[EXERCISE REQUIREMENTS]: Nothing but the lines from the one with "The image size is (2558, 1386)." through the end of the records below should be written out, and each must match word for word.

Saved data entries
———

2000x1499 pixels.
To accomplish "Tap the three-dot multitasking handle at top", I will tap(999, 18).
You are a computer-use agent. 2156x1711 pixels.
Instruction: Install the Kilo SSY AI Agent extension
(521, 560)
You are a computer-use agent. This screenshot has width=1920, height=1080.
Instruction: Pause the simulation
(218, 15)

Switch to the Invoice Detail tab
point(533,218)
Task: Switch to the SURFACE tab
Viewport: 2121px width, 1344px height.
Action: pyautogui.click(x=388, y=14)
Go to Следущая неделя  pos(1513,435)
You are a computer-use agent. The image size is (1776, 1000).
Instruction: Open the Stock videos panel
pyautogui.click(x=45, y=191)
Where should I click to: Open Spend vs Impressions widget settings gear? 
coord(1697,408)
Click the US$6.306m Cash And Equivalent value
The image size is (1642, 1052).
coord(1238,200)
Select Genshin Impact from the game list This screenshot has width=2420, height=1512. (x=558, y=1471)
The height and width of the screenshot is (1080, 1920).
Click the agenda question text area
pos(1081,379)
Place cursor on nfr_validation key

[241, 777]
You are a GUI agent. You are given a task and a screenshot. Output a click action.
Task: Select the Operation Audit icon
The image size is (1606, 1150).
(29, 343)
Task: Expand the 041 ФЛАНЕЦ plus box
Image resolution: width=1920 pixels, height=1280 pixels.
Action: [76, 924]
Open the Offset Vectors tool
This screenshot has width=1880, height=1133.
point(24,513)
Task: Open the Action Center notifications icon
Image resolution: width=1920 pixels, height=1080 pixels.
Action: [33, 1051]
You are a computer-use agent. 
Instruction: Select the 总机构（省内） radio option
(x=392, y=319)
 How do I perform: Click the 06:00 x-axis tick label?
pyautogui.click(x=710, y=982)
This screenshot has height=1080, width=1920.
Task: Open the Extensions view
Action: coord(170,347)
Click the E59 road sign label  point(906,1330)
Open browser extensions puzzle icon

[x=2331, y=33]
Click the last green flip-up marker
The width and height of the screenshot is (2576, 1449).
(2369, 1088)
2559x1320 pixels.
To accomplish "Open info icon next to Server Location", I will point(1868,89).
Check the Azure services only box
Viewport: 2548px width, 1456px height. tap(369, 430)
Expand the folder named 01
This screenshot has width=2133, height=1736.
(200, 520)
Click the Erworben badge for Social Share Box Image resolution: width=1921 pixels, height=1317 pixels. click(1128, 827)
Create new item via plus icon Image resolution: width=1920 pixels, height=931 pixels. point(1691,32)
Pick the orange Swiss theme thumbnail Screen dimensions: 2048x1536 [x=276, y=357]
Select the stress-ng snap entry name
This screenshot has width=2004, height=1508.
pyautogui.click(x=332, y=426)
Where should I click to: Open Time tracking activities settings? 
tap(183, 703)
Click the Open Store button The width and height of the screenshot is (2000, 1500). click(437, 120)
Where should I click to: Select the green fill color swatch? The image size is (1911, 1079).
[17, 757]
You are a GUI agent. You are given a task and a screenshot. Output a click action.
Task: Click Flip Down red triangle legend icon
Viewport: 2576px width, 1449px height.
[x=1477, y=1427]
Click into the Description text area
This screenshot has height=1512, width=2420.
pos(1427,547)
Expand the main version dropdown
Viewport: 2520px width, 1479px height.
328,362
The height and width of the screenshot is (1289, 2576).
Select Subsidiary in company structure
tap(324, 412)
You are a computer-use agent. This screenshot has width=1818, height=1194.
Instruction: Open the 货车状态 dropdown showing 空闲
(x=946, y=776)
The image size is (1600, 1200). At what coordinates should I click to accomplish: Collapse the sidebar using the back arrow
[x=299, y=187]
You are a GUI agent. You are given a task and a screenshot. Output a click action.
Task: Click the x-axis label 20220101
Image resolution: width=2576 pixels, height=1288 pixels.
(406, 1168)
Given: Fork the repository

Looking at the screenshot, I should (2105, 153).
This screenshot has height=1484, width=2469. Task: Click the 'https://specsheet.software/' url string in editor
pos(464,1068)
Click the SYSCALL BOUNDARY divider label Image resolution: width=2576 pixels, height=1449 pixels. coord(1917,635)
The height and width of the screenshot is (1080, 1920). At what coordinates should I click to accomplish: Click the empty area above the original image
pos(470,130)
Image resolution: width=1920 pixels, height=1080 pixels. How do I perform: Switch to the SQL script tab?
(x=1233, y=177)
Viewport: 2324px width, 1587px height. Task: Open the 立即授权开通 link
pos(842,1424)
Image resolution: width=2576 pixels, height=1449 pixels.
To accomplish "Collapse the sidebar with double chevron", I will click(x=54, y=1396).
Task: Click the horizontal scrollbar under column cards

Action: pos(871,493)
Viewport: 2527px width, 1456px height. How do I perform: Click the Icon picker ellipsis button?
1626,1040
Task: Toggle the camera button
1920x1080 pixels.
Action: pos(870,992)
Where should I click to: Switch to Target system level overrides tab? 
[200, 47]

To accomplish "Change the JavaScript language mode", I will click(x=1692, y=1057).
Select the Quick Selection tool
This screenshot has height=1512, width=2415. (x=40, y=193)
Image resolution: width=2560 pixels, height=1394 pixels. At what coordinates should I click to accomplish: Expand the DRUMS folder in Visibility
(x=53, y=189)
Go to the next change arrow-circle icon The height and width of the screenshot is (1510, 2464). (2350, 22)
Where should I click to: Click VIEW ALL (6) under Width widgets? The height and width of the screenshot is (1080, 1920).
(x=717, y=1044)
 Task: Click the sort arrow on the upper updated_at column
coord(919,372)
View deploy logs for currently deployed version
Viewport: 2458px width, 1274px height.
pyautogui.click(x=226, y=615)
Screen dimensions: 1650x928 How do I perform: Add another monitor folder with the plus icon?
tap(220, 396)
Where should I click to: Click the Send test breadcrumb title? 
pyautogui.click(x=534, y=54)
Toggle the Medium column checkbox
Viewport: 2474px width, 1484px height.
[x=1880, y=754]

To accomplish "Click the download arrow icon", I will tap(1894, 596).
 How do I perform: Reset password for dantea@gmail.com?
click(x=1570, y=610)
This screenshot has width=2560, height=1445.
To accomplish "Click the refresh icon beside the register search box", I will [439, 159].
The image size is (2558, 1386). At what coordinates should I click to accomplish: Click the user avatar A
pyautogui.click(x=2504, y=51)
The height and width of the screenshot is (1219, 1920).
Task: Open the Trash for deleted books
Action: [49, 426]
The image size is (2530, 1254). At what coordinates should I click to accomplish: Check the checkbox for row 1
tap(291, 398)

———

[WRITTEN RESPONSE]:
The image size is (2558, 1386). At what coordinates should I click to accomplish: Click the user avatar A
pyautogui.click(x=2504, y=51)
The height and width of the screenshot is (1219, 1920).
Task: Open the Trash for deleted books
Action: [49, 426]
The image size is (2530, 1254). At what coordinates should I click to accomplish: Check the checkbox for row 1
tap(291, 398)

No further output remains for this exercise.